Back in my bookstore days, I bought every cookbook with the word "Southern" in it. Here are a few of my enduring favorites:
1. Southern Traditions: A Seasonal Cookbook by Margaret Agnew. The author is a former food editor for Southern Living, and it shows. This is a very pretty cookbook with lots of pictures and seasonal entertaining menus. I prefer it to the Southern Living cookbooks.
2. Charleston Receipts and Repeats by the Jr. League of Charleston. If only for the cooter soup recipe that begins "Kill cooter by chopping off head." Now, that's my kind of Jr. League! And for those of you with dirty minds, a cooter is turtle.
3. Fannie Flagg's Original Whistlestop Cafe Cookbook and Irondale Cafe Original Whistlestop Cafe Cookbook. Classic meat-and-three recipes without opening too many cans and boxes.
4. Loveless Cafe book by the Sterns is quite nice, although it's really just classic meat and three stuff. A caveat: the book doesn't contain the recipe for Loveless biscuits. And we all know that the biscuits are the reason to go to the Loveless. (A personal note: a biscuit and blackberry preserve binge at the Loveless while 6 months pregnant led to my failing a blood sugar tolerance test and being classified as gestational diabetic for the remainder of my pregnancy. It was (almost) worth it.)

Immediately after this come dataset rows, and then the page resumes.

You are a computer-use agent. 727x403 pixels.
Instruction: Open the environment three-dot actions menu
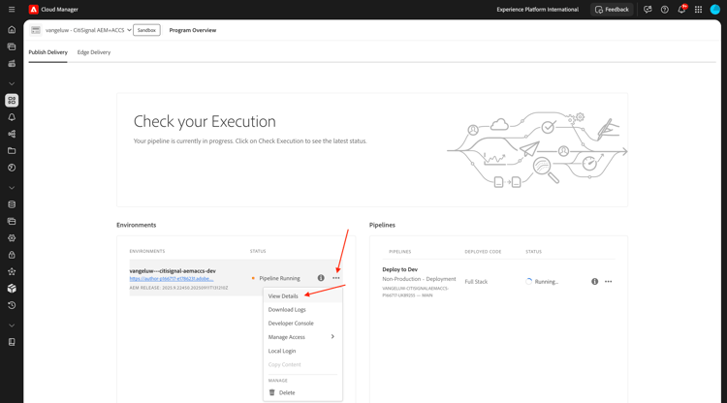pos(336,278)
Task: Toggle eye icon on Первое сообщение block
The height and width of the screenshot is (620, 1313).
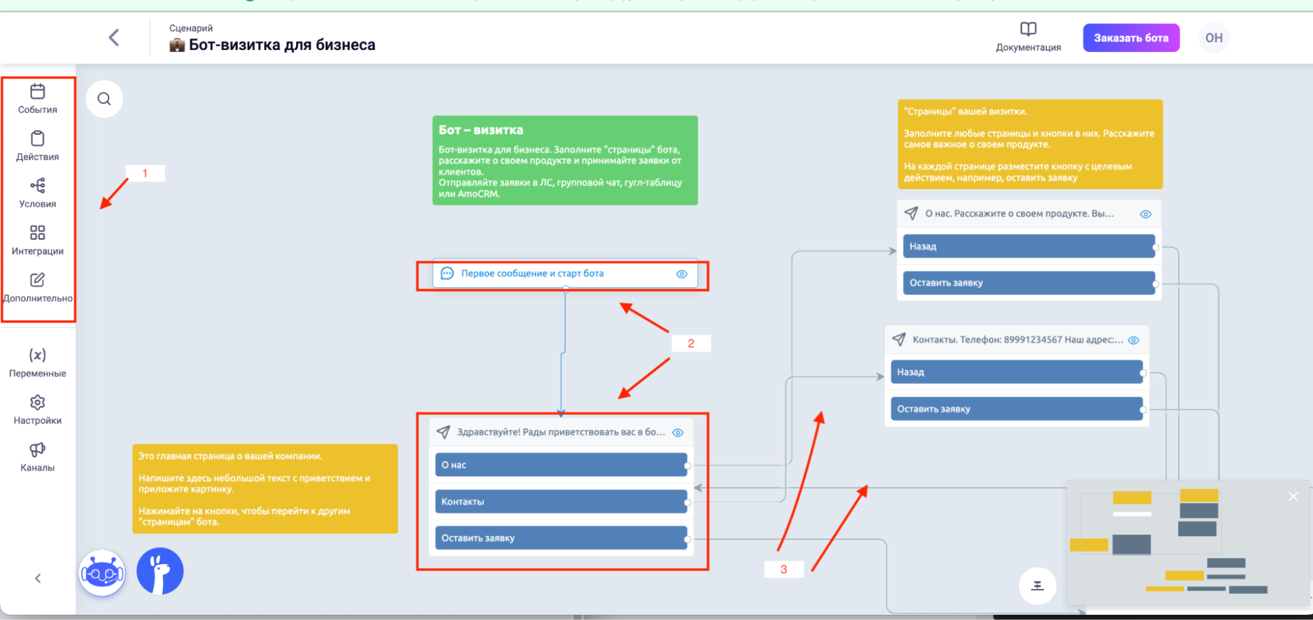Action: pyautogui.click(x=682, y=274)
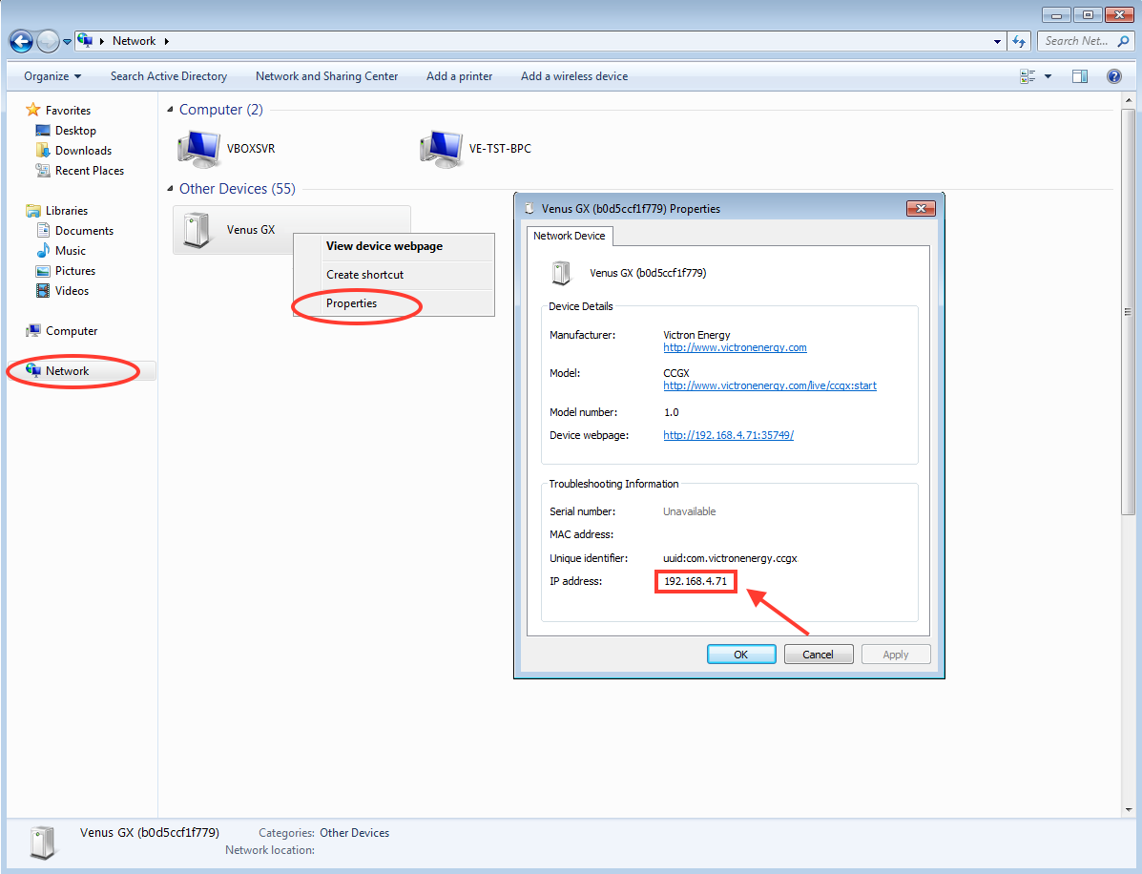Click inside the Search Network field
The image size is (1142, 874).
1076,41
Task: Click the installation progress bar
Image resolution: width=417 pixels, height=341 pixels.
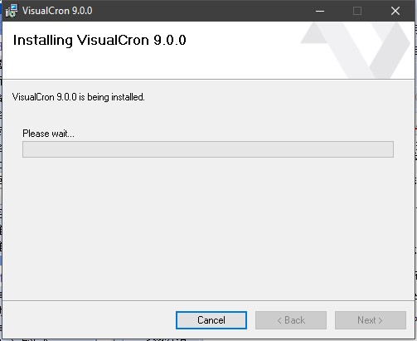Action: (208, 149)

5. The Blue Willow Inn is absolutely charming, but I'm not so in love with the owner's new book. Again, it's meat-and-three, but heavy on the convenience foods.
A few more Southern titles that I think are worth seeking out:
Gift of Southern Cooking by Scott Peacock and Edna Lewis. In 20 years, this will be considered the classic work explaining Southern food. Also, Craig Claiborne's Southern Food and James Villas' My Mother's Southern Table.